¿Y si realmente todo empieza en los pies? I
Imagina tu cuerpo como una estructura arquitectónica: si los cimientos fallan, las grietas aparecen en el tejado. Tus pies son tu única conexión con la tierra y los encargados de «decirle» a tu cerebro cómo equilibrar tu pelvis, tu espalda y tu cuello.
Cuando usas calzado rígido, tus pies se vuelven «sordos». Al no recibir información clara del suelo, tu Sistema Nervioso entra en alerta y ordena a tu cuerpo tensarse y sobreesforzarse para no caer.

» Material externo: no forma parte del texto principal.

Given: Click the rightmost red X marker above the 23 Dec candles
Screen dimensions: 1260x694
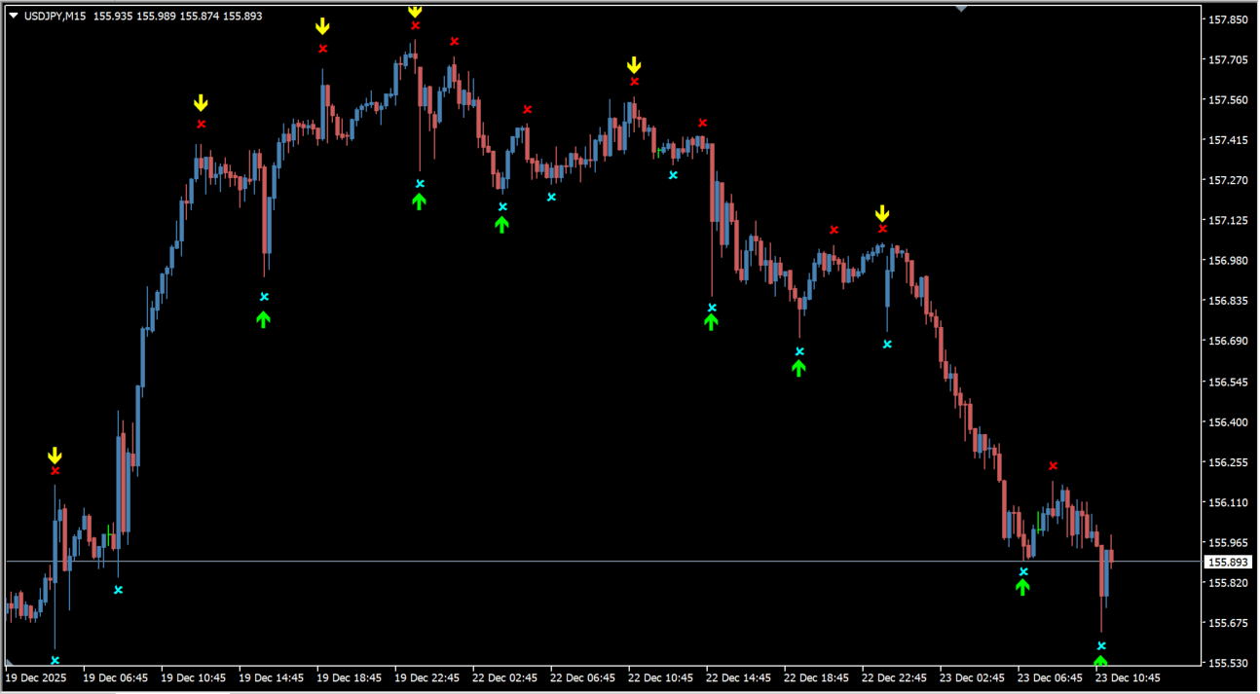Looking at the screenshot, I should tap(1052, 465).
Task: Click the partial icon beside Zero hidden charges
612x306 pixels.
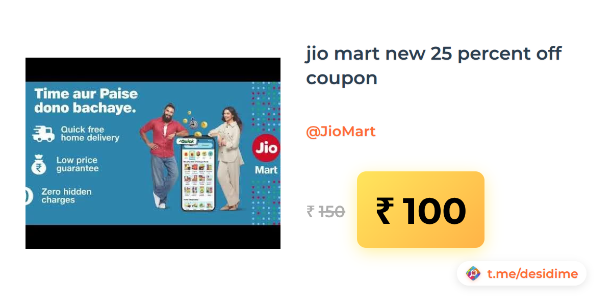Action: click(29, 196)
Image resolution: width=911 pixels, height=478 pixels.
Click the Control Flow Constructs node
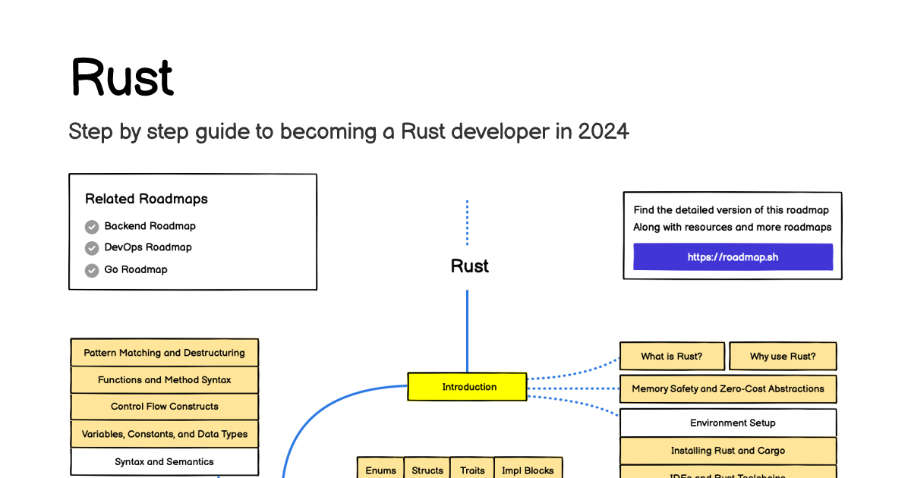coord(164,407)
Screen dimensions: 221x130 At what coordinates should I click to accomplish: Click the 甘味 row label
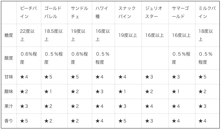click(9, 77)
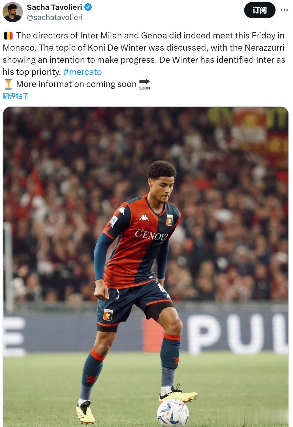Click the 订阅 subscribe button
The width and height of the screenshot is (293, 427).
[260, 10]
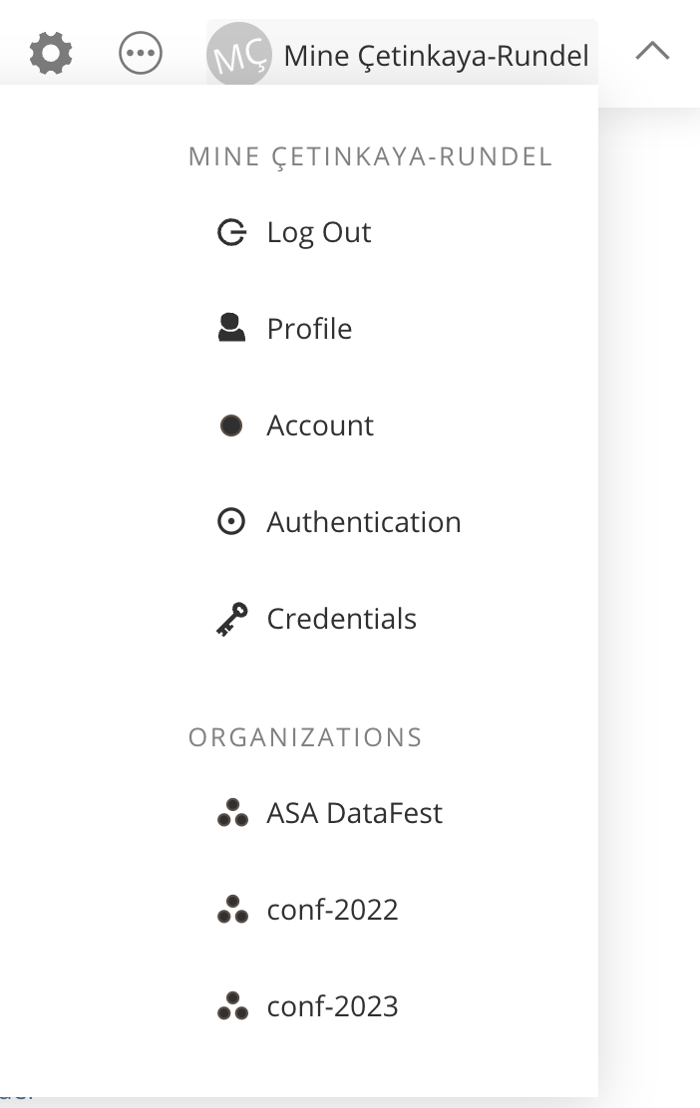Open the Authentication menu item
This screenshot has height=1108, width=700.
point(364,522)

El dolor de espalda o de rodilla suele ser solo el grito de auxilio de una estructura que no siente su base.
En este curso desarrollaremos:
Despertar Sensorial: Liberar el tejido miofascial para que tu cerebro vuelva a «leer» el suelo.
Movilidad y Fuerza: Recuperar el control de tus dedos y la elasticidad de tu tobillo.
Integración: Aprender cómo una base sólida libera la tensión de tus rodillas y tu espalda.
El concepto: Un pie que siente es un cuerpo que se relaja. Raíces es el proceso de devolverle la seguridad a tu sistema para que tu estructura pueda, por fin, dejar de defenderse.